▶ [TEXT FOR ANALYSIS]:
:::

Pleural effusion is the collection of excessive amounts of fluid in the envelope-like space that surrounds the lungs (called the pleural cavity).
The characteristics and thickness of the effusion depend on the origin of the fluid and the cause of the build-up.
In many cases, there are no obvious symptoms. However, if there is a large amount of fluid or there is an inflammation, you may notice symptoms such as shortness of breath, chest pain, cough and fever.
To diagnose you, a doctor will first physically examine you with a stethoscope, or use a technique called percussion (tapping body parts with fingers, hands or small instruments). The doctor can usually diagnose the condition by taking a chest X-ray, with pleural effusions appearing as a white zone at the base of the lung. Other imaging techniques can be used to provide further information.
The exact treatment will depend on the cause of the effusion, and on whether or not you are experiencing any symptoms. The doctor may remove some of the fluid by inserting a needle attached to a syringe into the area above your rib, in a procedure called aspiration. This is done both to investigate the cause of the effusion and to relieve the symptoms it triggers. If the effusion is large or infected, the doctor may insert a tube into the pleural space to drain it, using image guidance to properly place the tube. This should relieve your symptoms and prevent complications.

:::

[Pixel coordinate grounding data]
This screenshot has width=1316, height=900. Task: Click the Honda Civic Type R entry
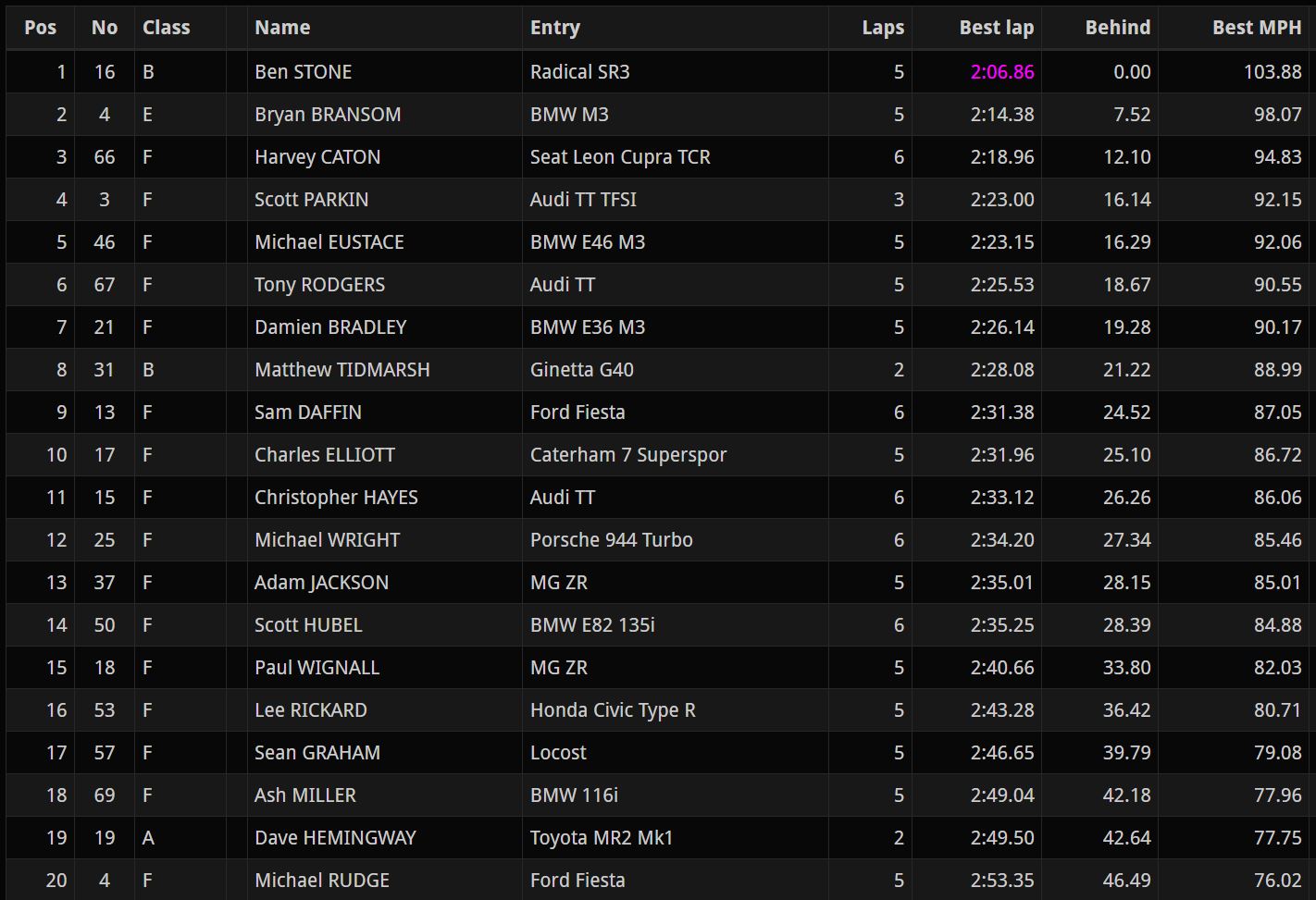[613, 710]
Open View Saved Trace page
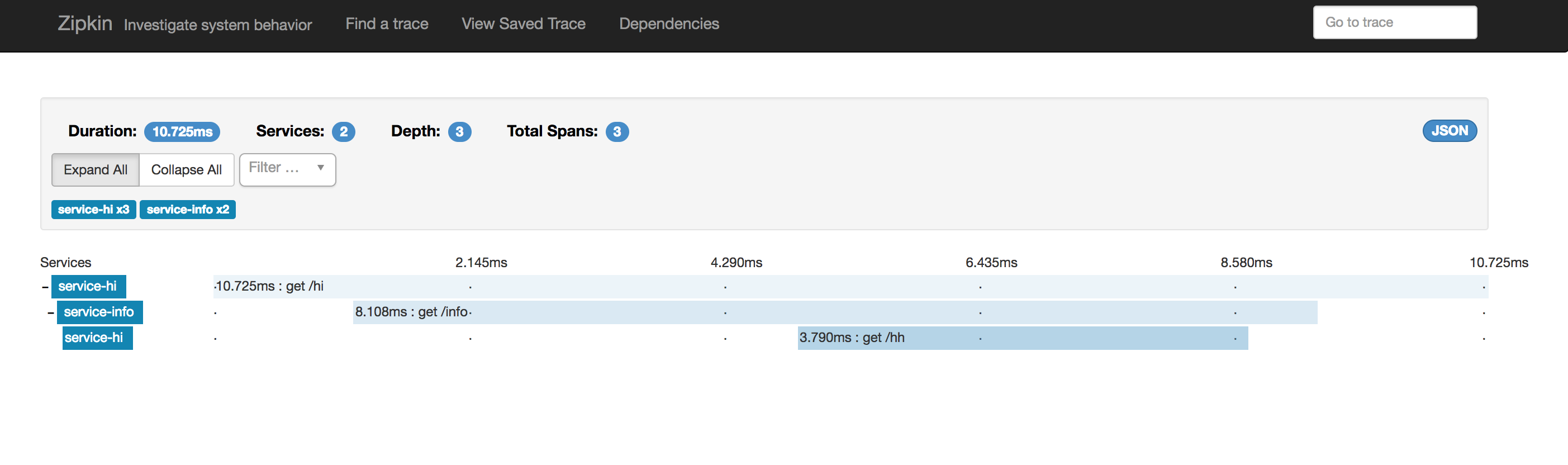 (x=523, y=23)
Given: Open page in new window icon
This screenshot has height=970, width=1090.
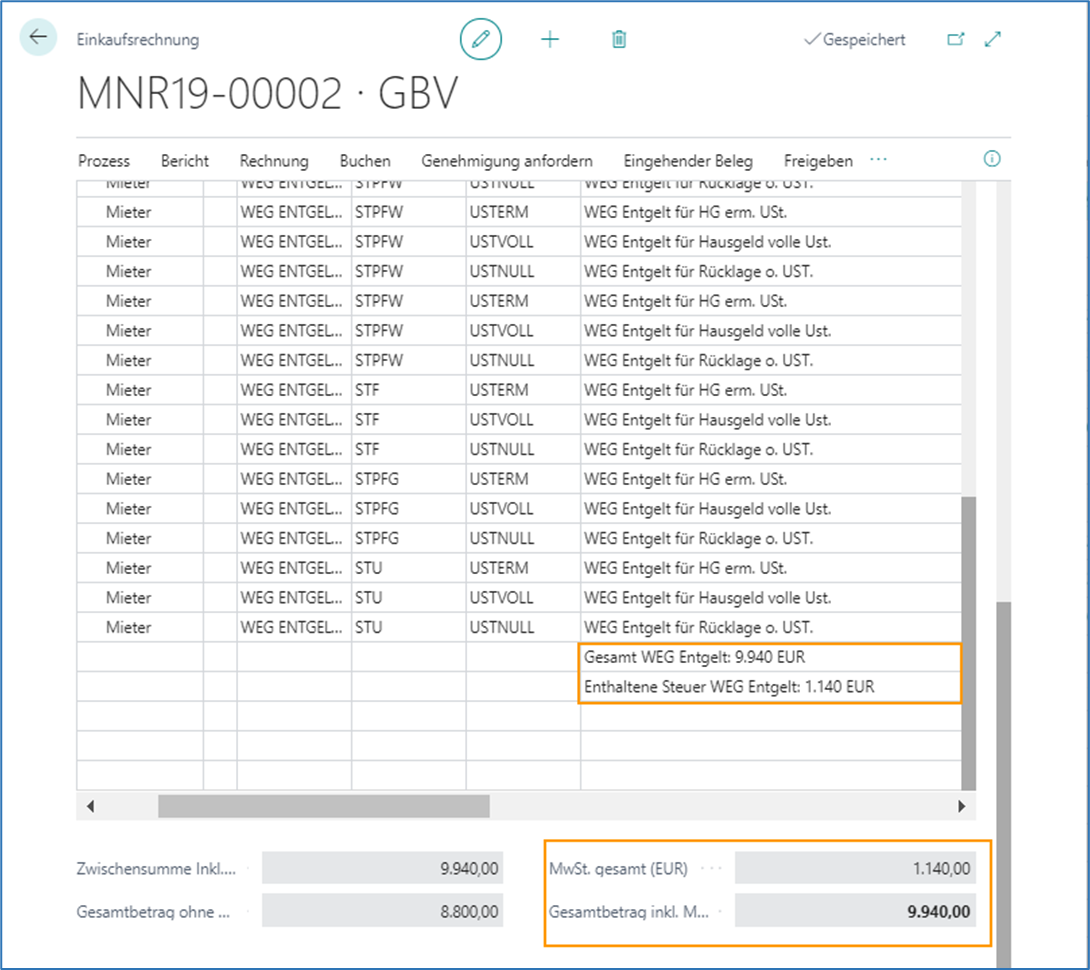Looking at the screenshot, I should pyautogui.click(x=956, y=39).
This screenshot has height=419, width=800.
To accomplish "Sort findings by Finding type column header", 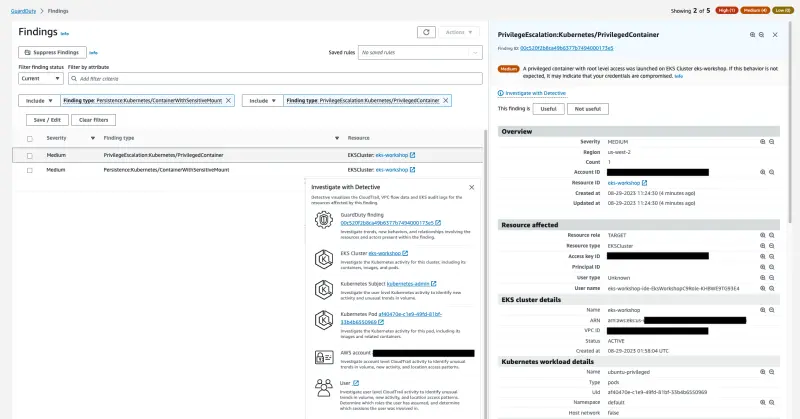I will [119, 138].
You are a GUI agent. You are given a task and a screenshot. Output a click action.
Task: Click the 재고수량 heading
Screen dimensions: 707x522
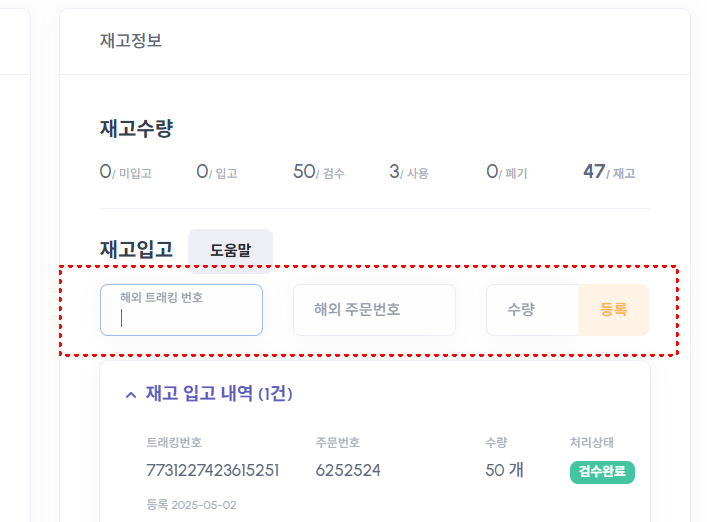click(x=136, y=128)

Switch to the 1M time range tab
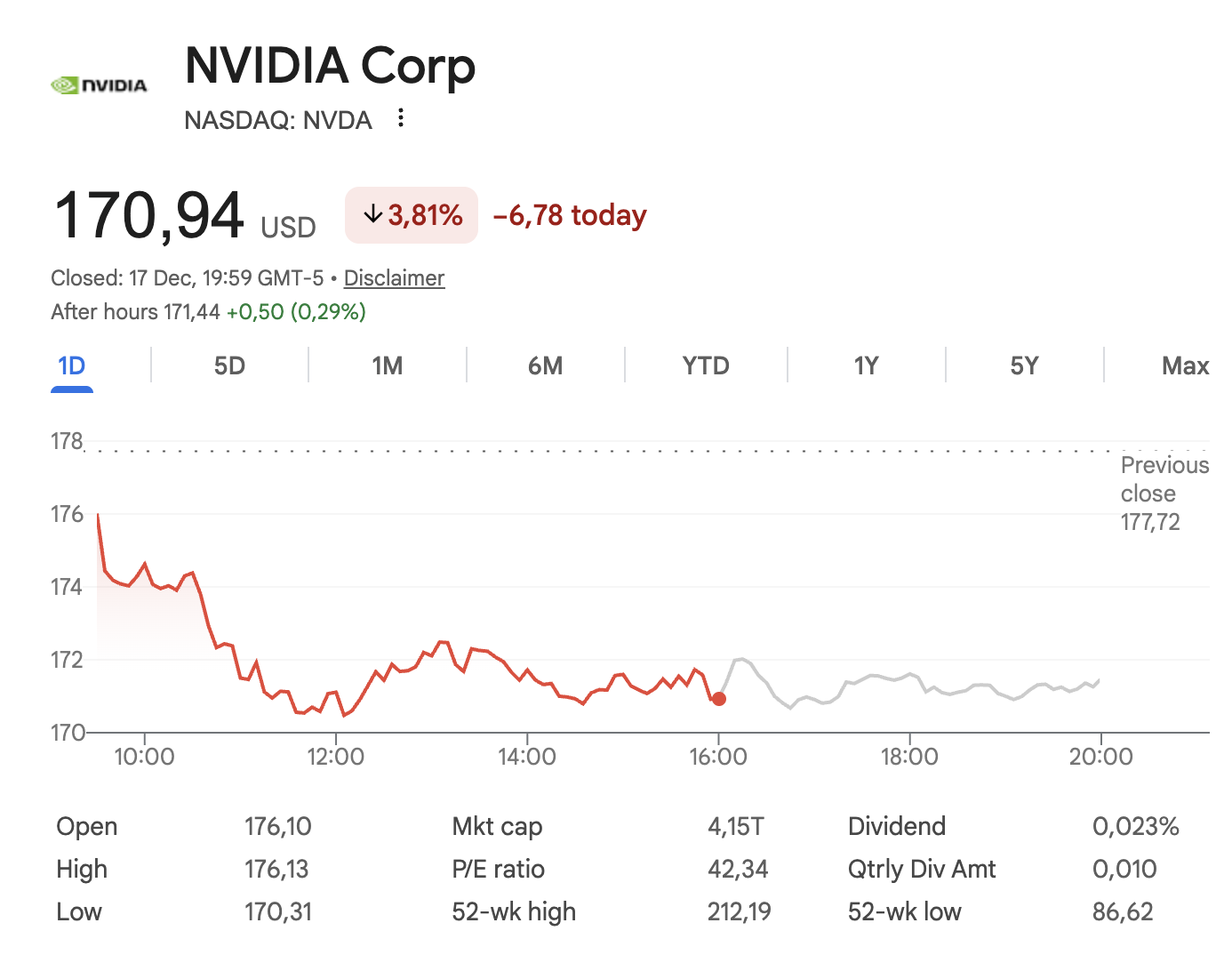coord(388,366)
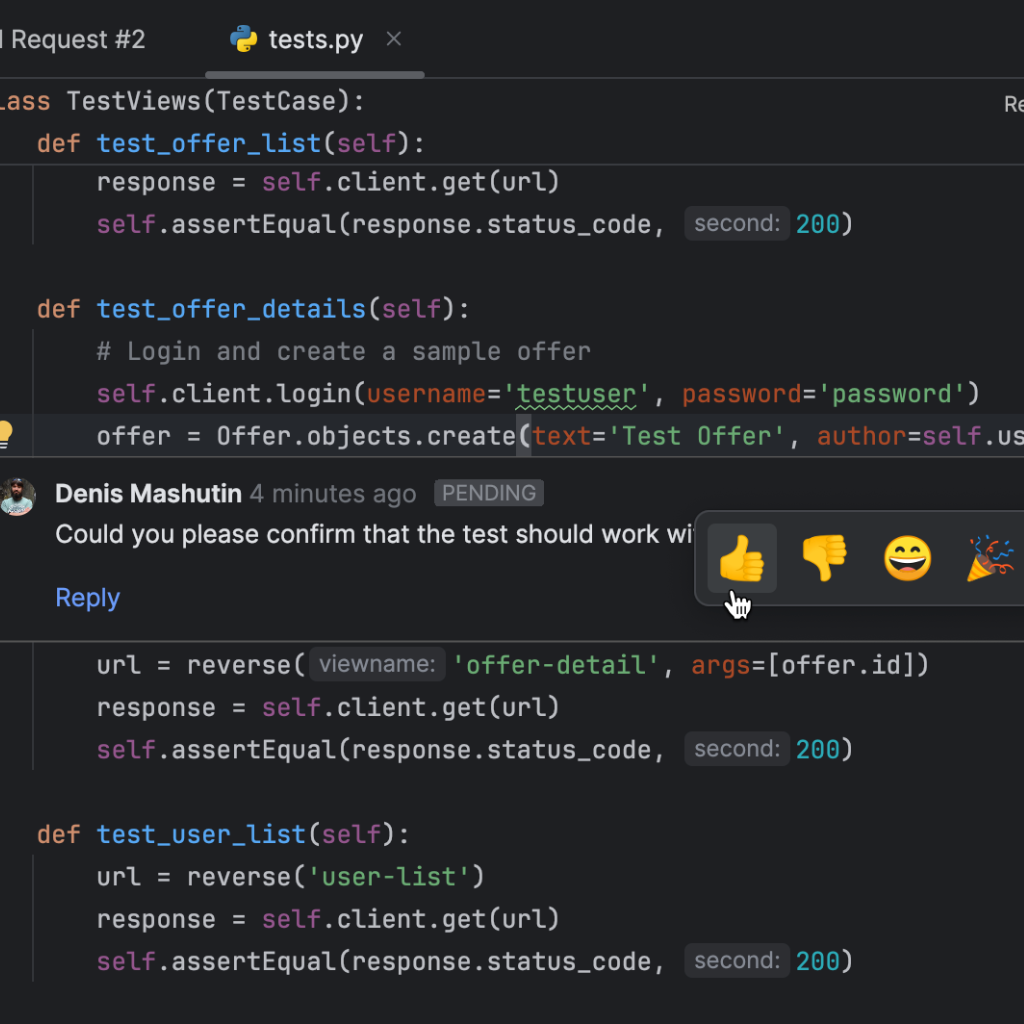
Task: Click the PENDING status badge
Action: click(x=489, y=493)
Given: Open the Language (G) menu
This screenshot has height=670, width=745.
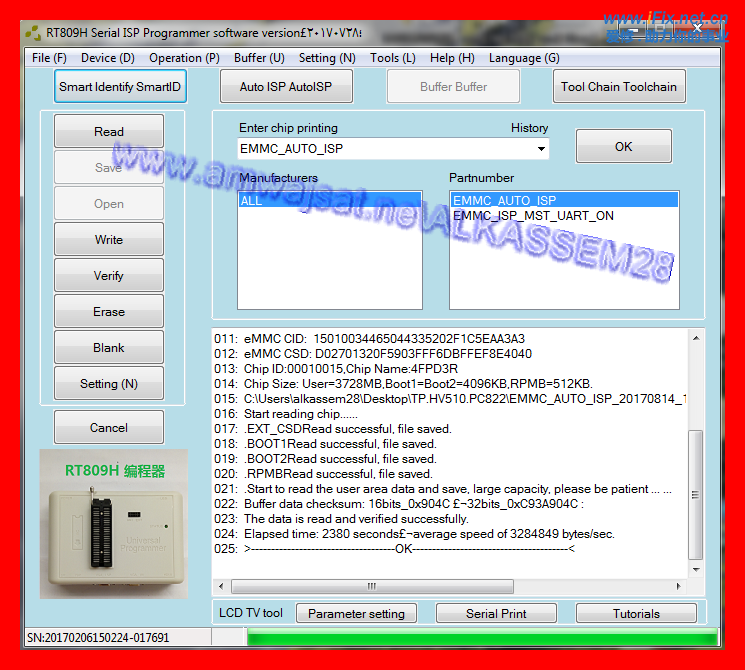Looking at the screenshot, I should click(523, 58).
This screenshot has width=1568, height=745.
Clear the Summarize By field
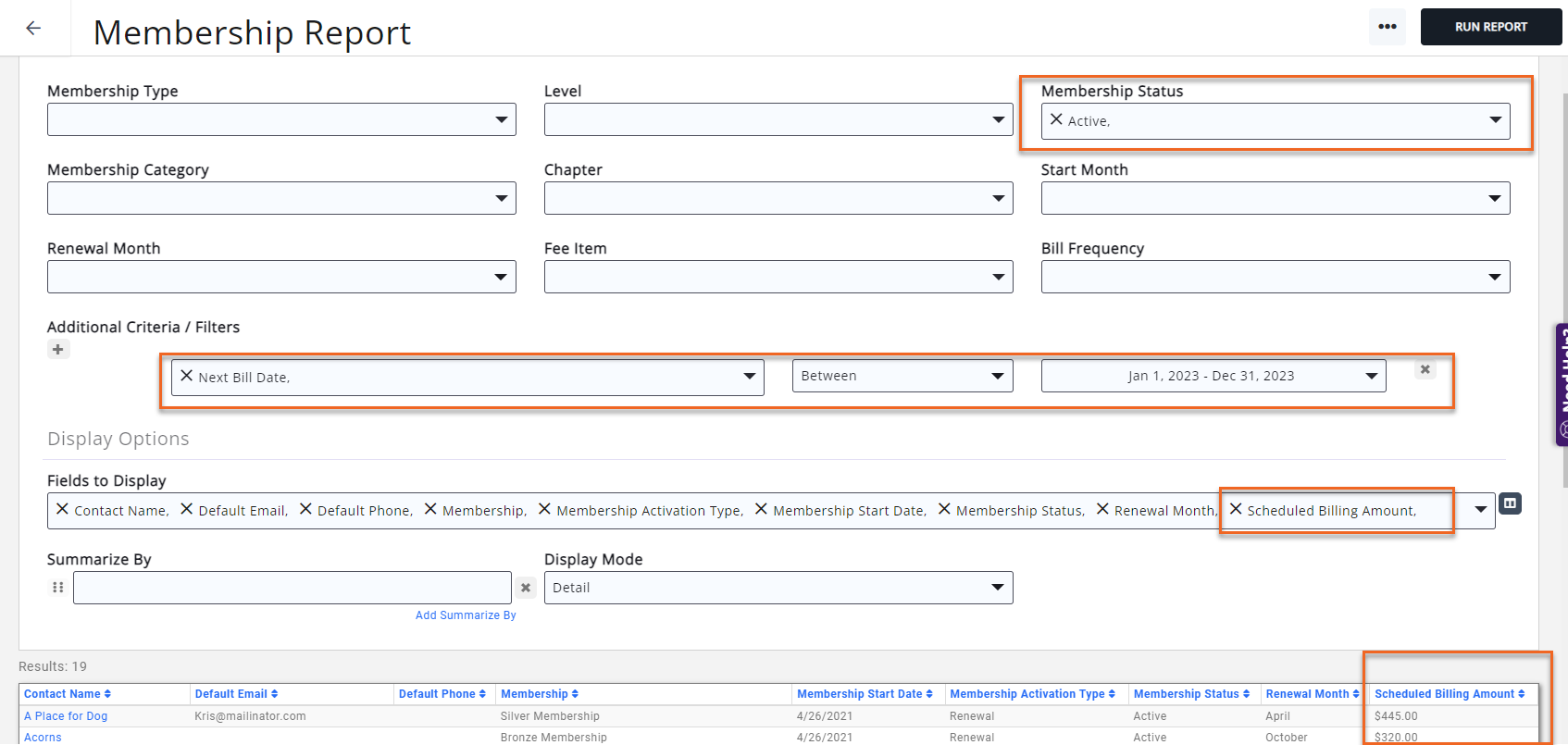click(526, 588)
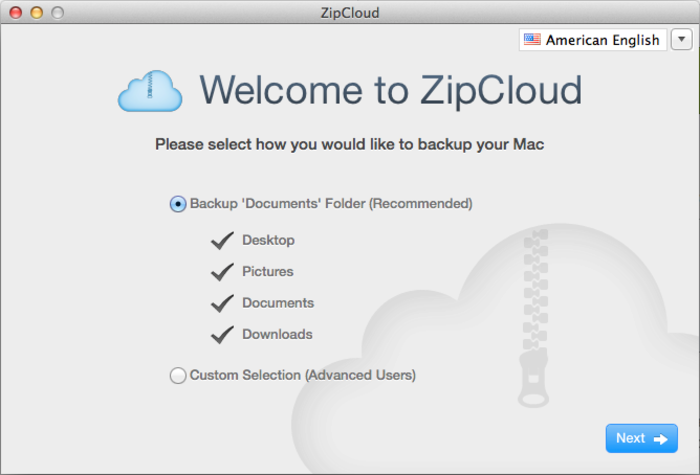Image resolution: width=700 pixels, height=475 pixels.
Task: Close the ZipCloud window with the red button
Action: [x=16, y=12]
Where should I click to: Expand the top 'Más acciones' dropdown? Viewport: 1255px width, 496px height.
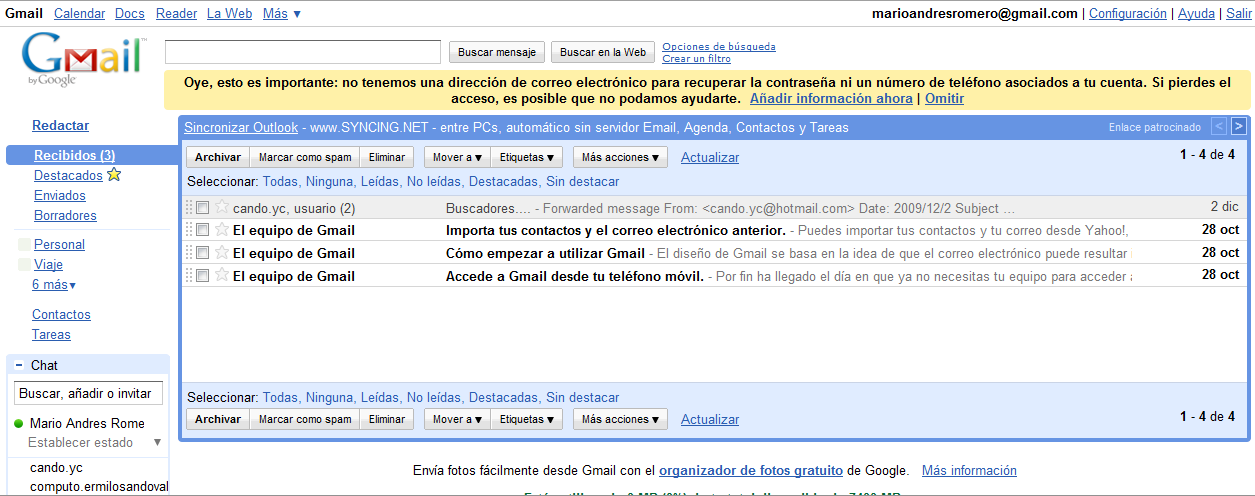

:::

▶ [TASK INSTRUCTIONS]:
1. Answer these questions using the text on pleural effusion.
(a) What is the space that surrounds the lungs called?
(b) How do pleural effusions appear on a chest X-ray?
(c) What is the procedure of removing fluid with a needle attached to a syringe called?
2. Turn the paragraph of the text on pleural effusion that begins "The exact treatment will depend" into a short list that keeps its main facts.
3. Swap "stethoscope" for "listening device" in the stretch of the text on pleural effusion from "In many cases, there" through "provide further information.", and give that stretch again.

▶ [LIST OF ANSWERS]:
1.
(a) The pleural cavity.
(b) As a white zone at the base of the lung.
(c) Aspiration.

2.
- Treatment depends on the cause of the effusion and on whether symptoms are present.
- In aspiration, the doctor may remove some fluid with a needle attached to a syringe, inserted above the rib. This helps find the cause and relieve symptoms.
- For a large or infected effusion, the doctor may use image guidance to place a tube in the pleural space and drain it. This should relieve symptoms and prevent complications.

3.
In many cases, there are no obvious symptoms. However, if there is a large amount of fluid or there is an inflammation, you may notice symptoms such as shortness of breath, chest pain, cough and fever.
To diagnose you, a doctor will first physically examine you with a listening device, or use a technique called percussion (tapping body parts with fingers, hands or small instruments). The doctor can usually diagnose the condition by taking a chest X-ray, with pleural effusions appearing as a white zone at the base of the lung. Other imaging techniques can be used to provide further information.